Igaliku - le siège de l'évêque
routes


Publié: 19.07.2026
Avec le vieux Toyota Pickup, je suis conduit au quai de l'autre côté de la colline. Avec environ 4 km, ce n'est pas vraiment loin, mais ici aussi le chemin est plutôt un océan de pierres glissantes. Pendant le trajet, j'aperçois une petite forêt - seulement quelques centaines de mètres carrés et les arbres mesurent peut-être 3 à 4 mètres de haut, mais : une forêt !

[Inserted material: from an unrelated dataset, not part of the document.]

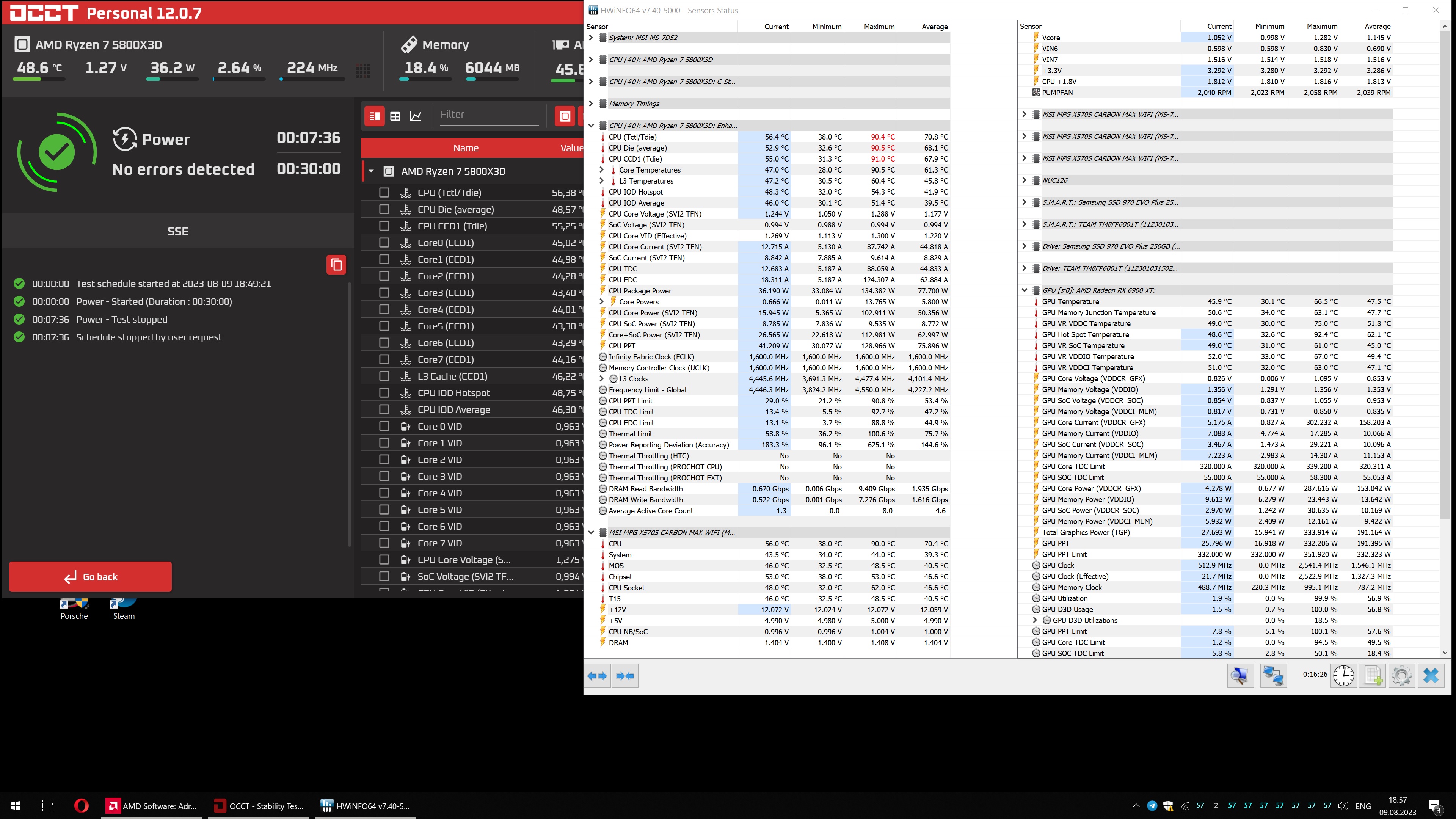
Task: Collapse GPU Radeon RX 6900 XT group
Action: click(x=1024, y=290)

À l'embarcadère, le conducteur me fait ses adieux. Le bateau arrivera dans environ une demi-heure. Maintenant, je me tiens seul dans le néant, sous la pluie. Pendant un instant, je me demande pourquoi je n'ai pas simplement réservé une semaine tout compris à Majorque. Dans la seconde suivante, mes yeux se concentrent sur les icebergs qui se dressent en arrière-plan comme une chaîne de perles. Et l'âme est de nouveau concentrée. Alignée.

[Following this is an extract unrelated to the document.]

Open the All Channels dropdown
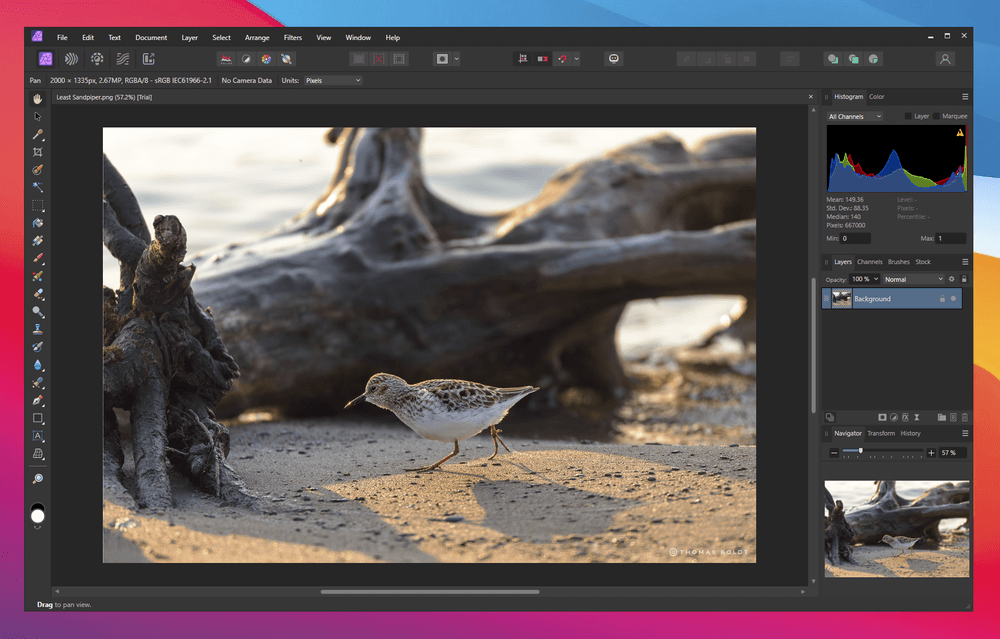The height and width of the screenshot is (639, 1000). 854,117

Poco de temps después llega el barco - como siempre, a toda velocidad. Ahora sospecho que los barcos groenlandeses solo tienen dos marchas: 1=velocidad lenta para atracar, 2=todo a la potencia.

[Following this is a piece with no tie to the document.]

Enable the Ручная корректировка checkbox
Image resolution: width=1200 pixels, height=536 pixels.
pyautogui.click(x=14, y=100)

Arrivé à Brattahlíð, je laisse de côté le café séduisant à droite. Une erreur, comme je le découvrirai plus tard. Sous la pluie, je traverse le petit village, marchant le court kilomètre vers le site du patrimoine mondial de l'UNESCO, la ferme d'Erik le Rouge, le découvreur du Groenland et le père de Leif, le découvreur de l'Amérique, et la première église construite sur le sol groenlandais, par Þjóðhildr, la femme d'Erik le Rouge. Donc une famille vraiment intéressante, même si un peu rustre.
Les ruines sont encore plus grandes qu'à Igaliku, le site de la ferme médiévale est gigantesque. Les bâtiments ne subsistent qu'en silhouettes, c'est pourquoi une maison et l'église ont été reconstruites en représentation impressionnante. J'étais particulièrement impatient de les voir. Malheureusement, je n'ai trouvé nulle part d'indication qu'il fallait s'inscrire pour une visite - l'indication n'est donnée que sur un panneau sur place. Donc, pas de visite de l'intérieur. La pluie torrentielle et ça. Je suis un peu grognon. Il me reste encore une heure et demie avant que le bateau ne vienne me chercher. Donc, direction le port pour manger un morceau au café, un petit remontant. Là, j'ai vu l'offre d'une visite guidée. Oui, sapristi ! Si seulement j'étais allé au café dès le début... Maintenant, je n'ai ni le temps ni l'envie de retraverser le chemin.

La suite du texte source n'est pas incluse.